Bellbird song recording as a field technique: a feasibility study
Bellbird songs are instantly recognisable to most New Zealanders, although many people have never seen the bird in the wild. Because the song is so distinctive, researchers carrying out field work often locate the bellbird first by sound, and only then by sight.
This is why we felt that recording of sound in the field – along with semi-automated sound analysis back in the lab – might have potential as a useful field method. With such a scheme, recording equipment could be placed in an area (or a number of areas, simultaneously) and left there over a period of days to capture information about bird presence.
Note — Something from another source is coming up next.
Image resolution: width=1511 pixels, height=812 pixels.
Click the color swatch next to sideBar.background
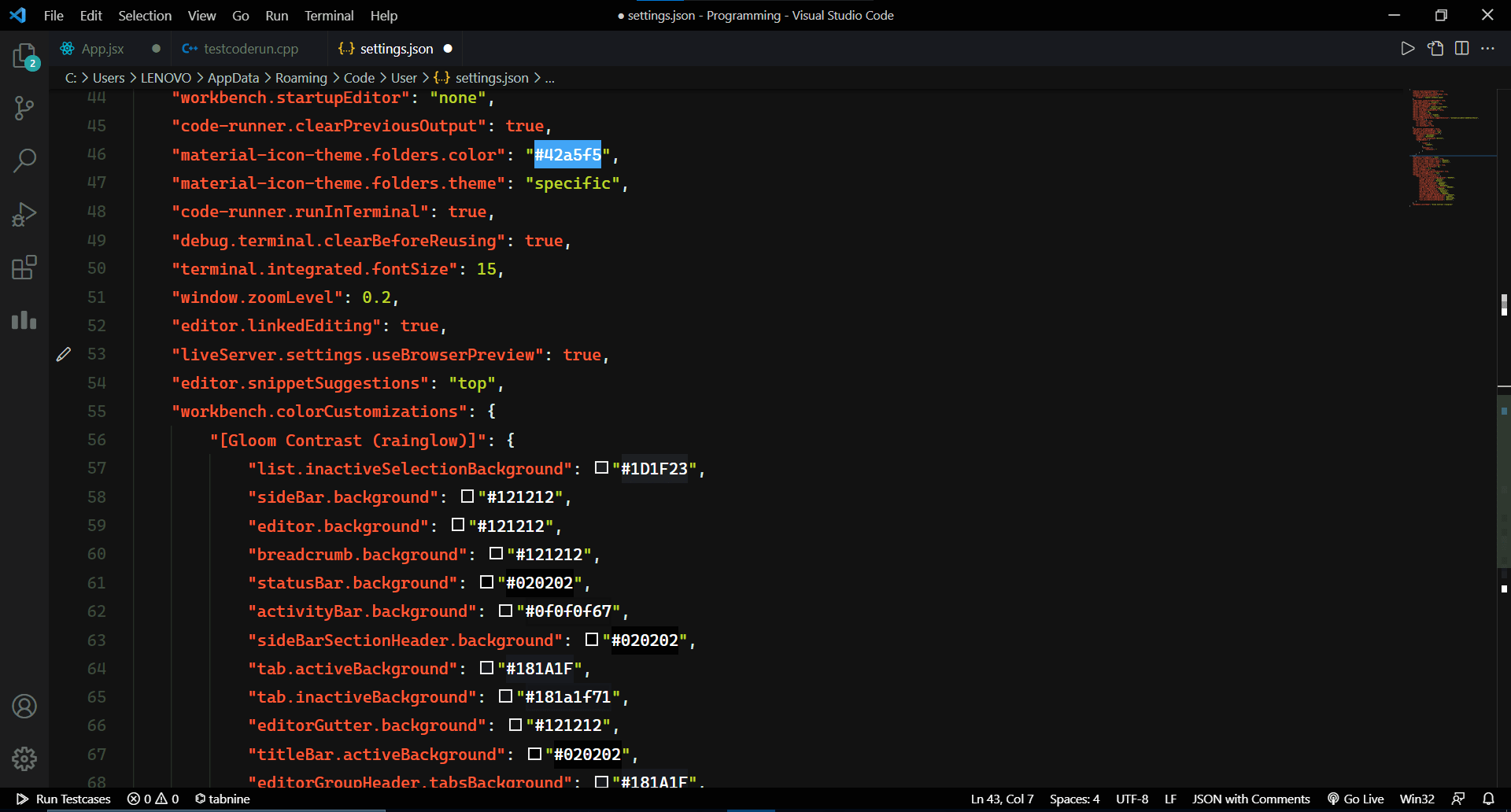[x=467, y=496]
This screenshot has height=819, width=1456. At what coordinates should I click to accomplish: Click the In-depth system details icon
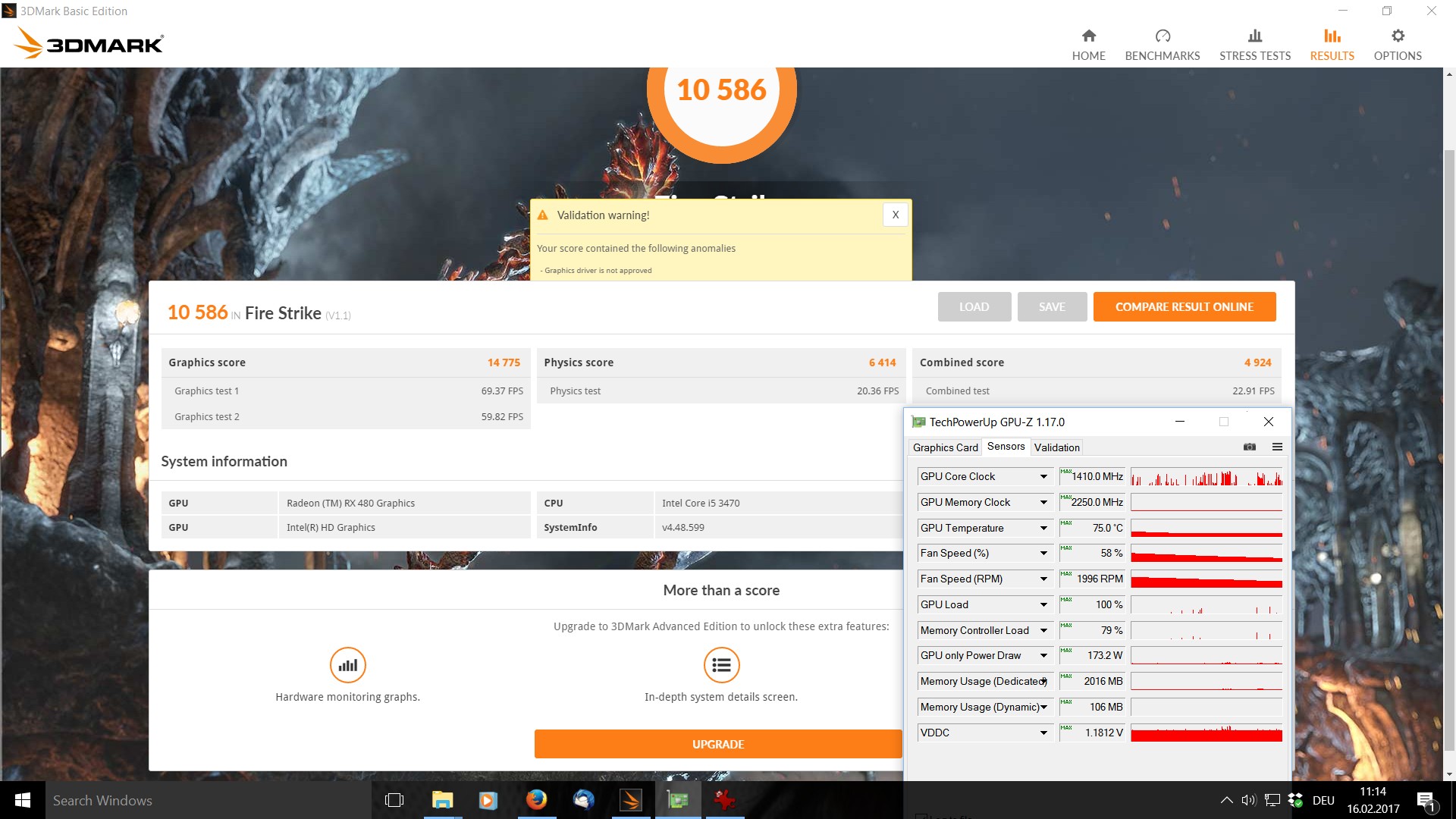tap(721, 665)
BIRD SONG AS A FIELDWORK METHOD
As far as bellbird fieldwork is concerned, we would ideally like to identify the sex and age class (adult/juvenile) of the bird, along with its “home” territory. We know this information for the birds we have colour-banded (colour-banding research), because the bird can be individually identified by the colour combination. However, if it were possible to identify one or more characteristics of the bellbird from its song, we might be able to reduce our reliance on colour-banding and associated labour-intensive resighting studies.
SONG VARIATIONS
But is it possible? There is anecdotal evidence that male and female bellbirds sing different songs, at least during some parts of the year. The song of juveniles is not fully developed straight away so an expert can distinguish their song from adult song. And we know that bellbirds in different parts of New Zealand sing with regional “dialects”.
In our study, we focused mainly on the geographical differences – we recorded bellbirds during the breeding season in three of the Port Hills bush areas. These were Victoria Park, Kennedy’s Bush and Omahu Bush. We were surprised how different they were! Click on the buttons below to hear the different calls.
Victoria Park bellbird song (109kb .wav file)
Kennedy’s Bush bellbird song (113kb .wav file)
Omahu Bush bellbird song (74kb .wav file)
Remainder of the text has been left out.